As to the role of the SPD in the case, the Court said the following:
The parties agree that the relevant Plan provisions are found in the Plan’s “Certificate of Coverage” (the “COC”), which sets forth the Plan’s health insurance benefits. However, in addition to appearing in the Plan, the COC’s text also constitutes the SPD which ERISA requires plan administrators to provide to participants and beneficiaries. Thus, although a plan summary is a separate document from the plan itself, in this case the summary’s text is simply a verbatim copy of the underlying plan provisions.
Continuing, the Court found that the COC/SPD is ambiguous with respect to pre-authorization for outside services rendered on an ad hoc basis. Also, while the Plan gives Aetna discretion to resolve ambiguities in the Plan language in its favor (so that Aetna’s decisions in its favor are entitled to a deferential review by a court), Aetna’s discretion to resolve ambiguities in the Plan does not extend to the SPD, notwithstanding that in this instance the SPD is a verbatim copy of text in the Plan. Rather, ambiguities in an SPD are resolved in favor of the plan participant-here Koehler.
The Court noted that, in CIGNA Corp. v. Amara, 131 S. Ct. 1866 (2011), the Supreme Court held that the text of section 502(a)(1)(B) of ERISA does not authorize courts to enforce the terms of an SPD, because that provision only authorizes enforcement of the “`terms of the plan.'” However, the Supreme Court said further that Section 502(a)(1)(B) does allow courts to look outside the plan’s written language in deciding what those terms are, i.e., what the plan language means. Further, even if the plan’s language unambiguously supports the administrator’s decision, a participant may still seek to hold the administrator to conflicting terms in the SPD through a breach-of-fiduciary-duty claim under § 502(a)(3).

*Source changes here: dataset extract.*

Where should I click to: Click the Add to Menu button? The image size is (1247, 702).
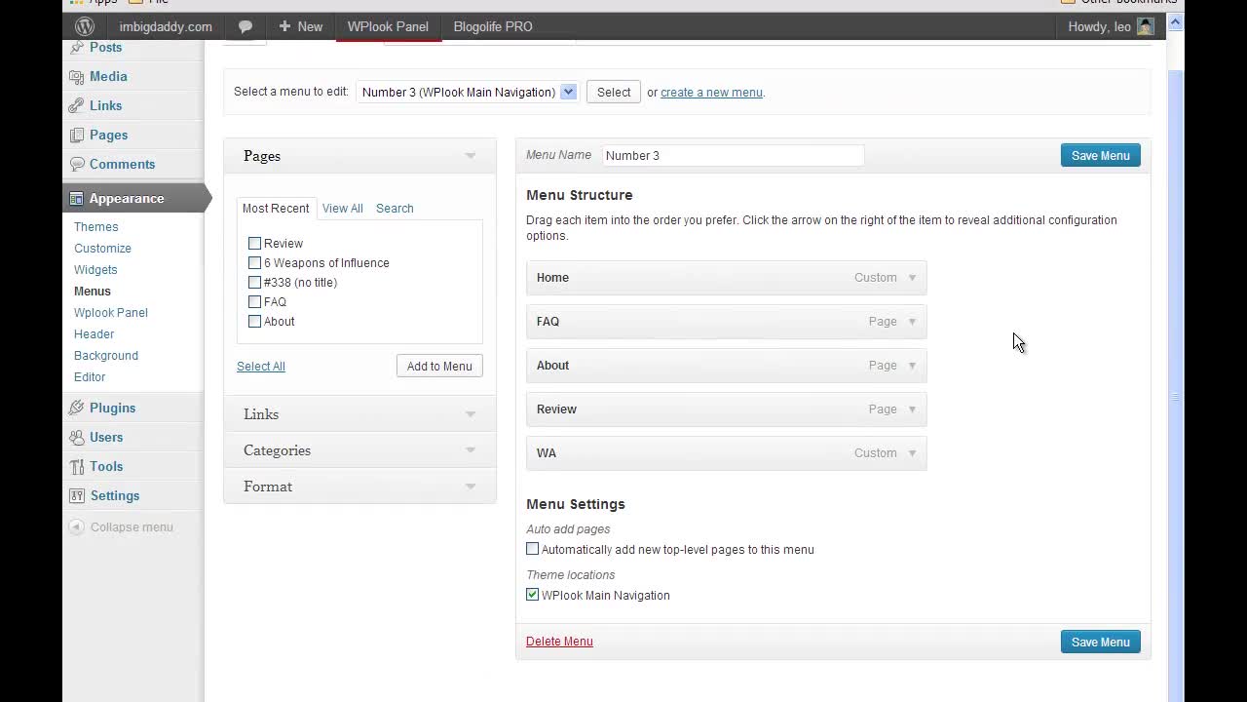tap(438, 366)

The Court interprets CIGNA to require that the plan text ultimately controls the administrator’s obligations in a § 502(a)(1)(B) action, but to not disturb pre-CIGNA case law under which: (1) ambiguous plan language must be given a meaning as close as possible to what is said in the SPD, and (2) SPDs must be interpreted in light of the applicable statutes and regulations . Those regulations require considerably greater clarity than the SPD provides in this case.